-- begin Data section --
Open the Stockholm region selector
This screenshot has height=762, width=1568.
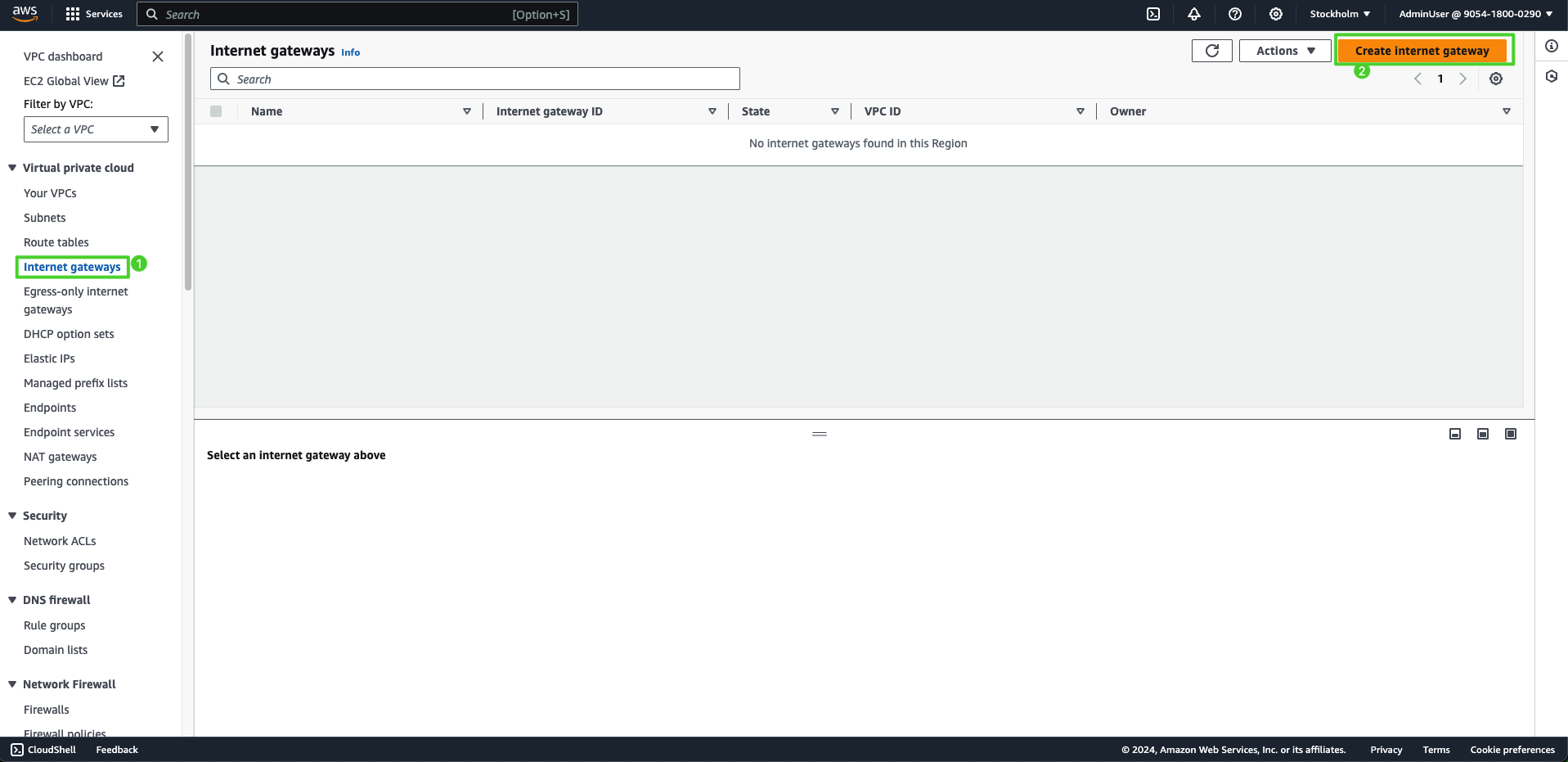pos(1340,14)
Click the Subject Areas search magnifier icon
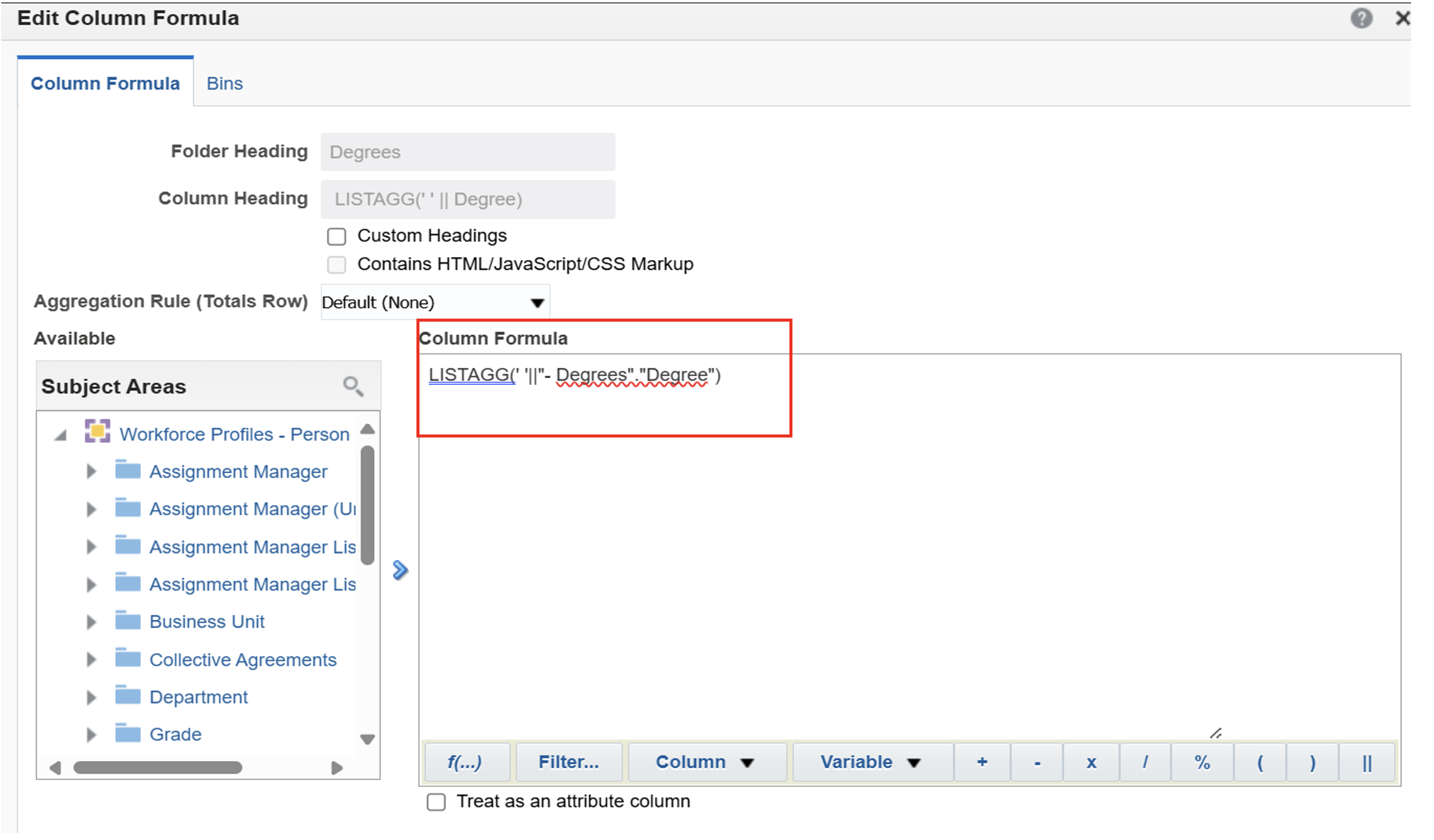The width and height of the screenshot is (1434, 840). click(353, 386)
-- end Data section --
▸ What is required
Arrange the data above as a JSON list of strings with one string per line, leaving out the pictures and any blank lines.

▸ The completed task
[
  "Open the Stockholm region selector",
  "This screenshot has height=762, width=1568.",
  "pos(1340,14)",
  "Click the Subject Areas search magnifier icon",
  "The width and height of the screenshot is (1434, 840). click(353, 386)"
]